Opini  

DPR Harus Membuka Kepada Publik Siapa Penulis Naskah Akademik dan Draft RUU HIP

Oleh : Miko Kamal, S.H., LL.M., PhD

Pembahasan Rancangan Undang Undang Haluan Ideologi Pancasila (RUU HIP) ditunda oleh Pemerintah.

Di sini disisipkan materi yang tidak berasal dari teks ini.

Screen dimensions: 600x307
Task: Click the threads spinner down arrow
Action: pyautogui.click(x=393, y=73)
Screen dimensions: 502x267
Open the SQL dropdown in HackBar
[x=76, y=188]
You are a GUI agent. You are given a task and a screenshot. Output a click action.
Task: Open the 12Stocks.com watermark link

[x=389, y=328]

Pemerintah melalui Menteri Koordinator Bidang Politik, Hukum dan Keamanan Mahfud Md meminta Dewan Perwakilan Rakyat (DPR) untuk menampung masukan yang lebih banyak dari masyarakat.

Setelah membaca dengan seksama naskah akademik dan draft RUU HIP, kontroversial RUU yang diusulkan oleh DPR ini bersumber dari naskah akademik yang tidak dapat dipertanggungjawabkan secara ilmiah dan cenderung memanipulasi fakta sejarah.

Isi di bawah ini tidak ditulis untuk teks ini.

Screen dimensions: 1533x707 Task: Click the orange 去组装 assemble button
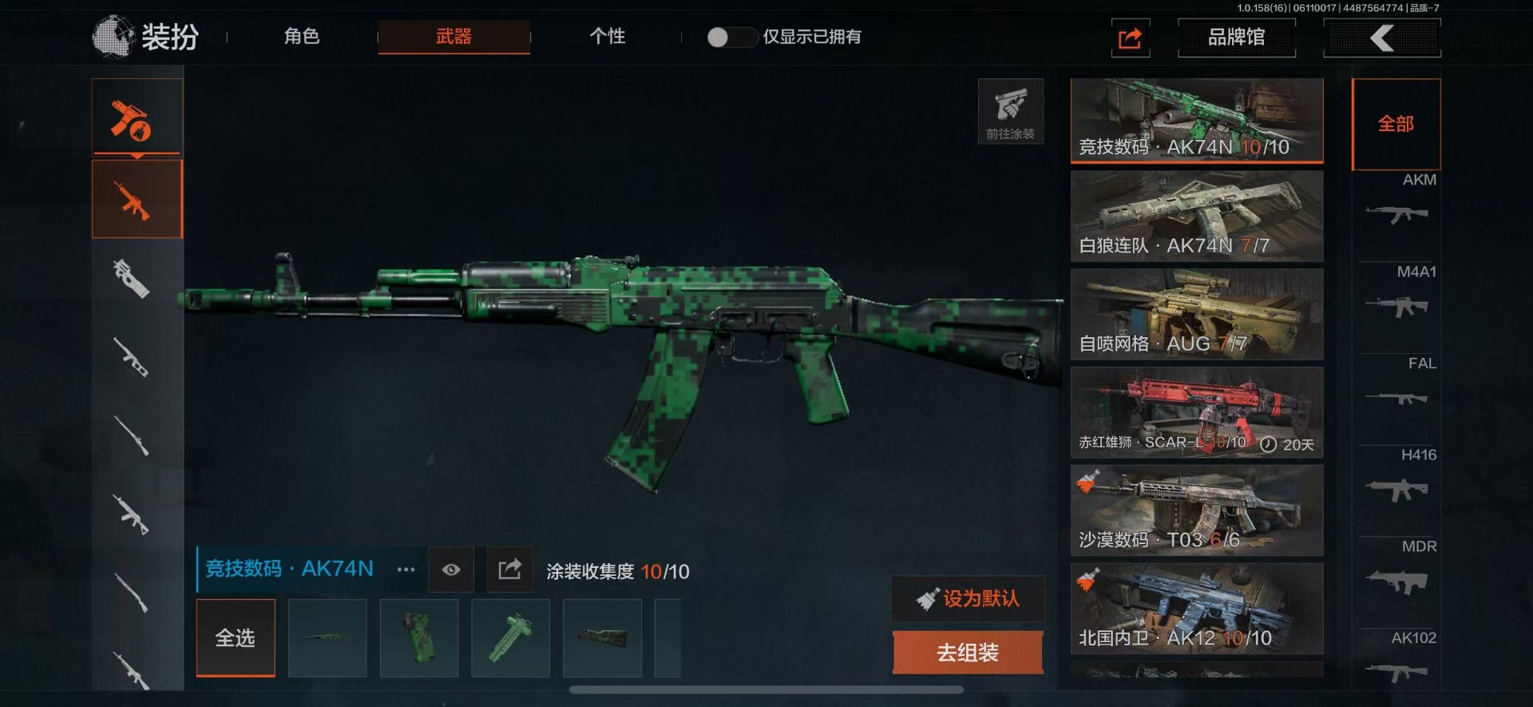point(968,653)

Naskah akademik yang harus dapat dipertanggungjawabkan secara ilmiah merupakan perintah dari Pasal 1 Angka 11 UU No. 12 Tahun 2011 tentang Pembentukan Peraturan Perundang-undangan yang sudah diubah dengan UU No. 15 Tahun 2019, yang selengkapnya berbunyi: “Naskah Akademik adalah naskah hasil penelitian atau pengkajian hukum dan hasil penelitian lainnya terhadap suatu masalah tertentu yang dapat dipertanggungjawabkan secara ilmiah mengenai pengaturan masalah tersebut dalam suatu Rancangan Undang-Undang, Rancangan Peraturan Daerah Provinsi, atau Rancangan Peraturan Daerah Kabupaten/Kota sebagai solusi terhadap permasalahan dan kebutuhan hukum masyarakat”.

Berikut ini adalah catatan saya tentang kekeliruan naskah akademik dan draft RUU HIP:

1. Pidato Soekarno tanggal 1 Juni 1945 diklaim sebagai dasar penyusunan falsafah negara yang diterima secara aklamasi oleh Badan Penyelidik Usaha-usaha Persiapan Kemerdekaan (BPUPK).

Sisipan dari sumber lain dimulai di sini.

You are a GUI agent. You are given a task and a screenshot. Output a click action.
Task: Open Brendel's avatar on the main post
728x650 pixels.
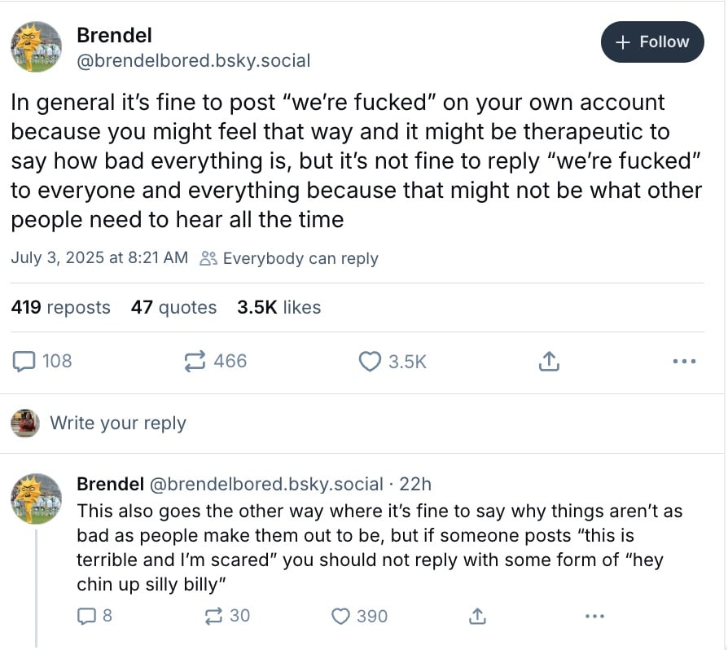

Klaim itu tidak benar. Sebagaimana catatan sejarah, pidato tanggal 1 Juni 1945 adalah usulan pribadi Soekarno, bukan ketetapan BPUPK. Soekarno sendiri menyatakannya di dalam transkrip pidatonya. Kata Soekarno, ‘Saudara-saudara! “Dasar Negara” telah saya usulkan lima bilangannya’.

Pada kalimat yang lain, Soekarno juga mengulangi lagi: ‘Prinsip-prinsip seperti yang saya usulkan kepada saudara-saudara ini, adalah prinsip untuk Indonesia Merdeka yang abadi’.

Dari catatan sejarah lahirnya Pancasila juga sangat jelas bahwa setelah Soekarno dan tokoh-tokoh pendiri bangsa lainnya menyampaikan usulan, BPUPK mengeluarkan keputusan pada tanggal 22 Juni 1945 yang melahirkan Piagam Jakarta dan seterusnya pada tanggal 18 Agustus 1945 Pancasila ditetapkan oleh Panitia Persiapan Kemerdekaan Indonesia (PPKI), yaitu Pancasila yang termaktub di dalam Preambule UUD 1945.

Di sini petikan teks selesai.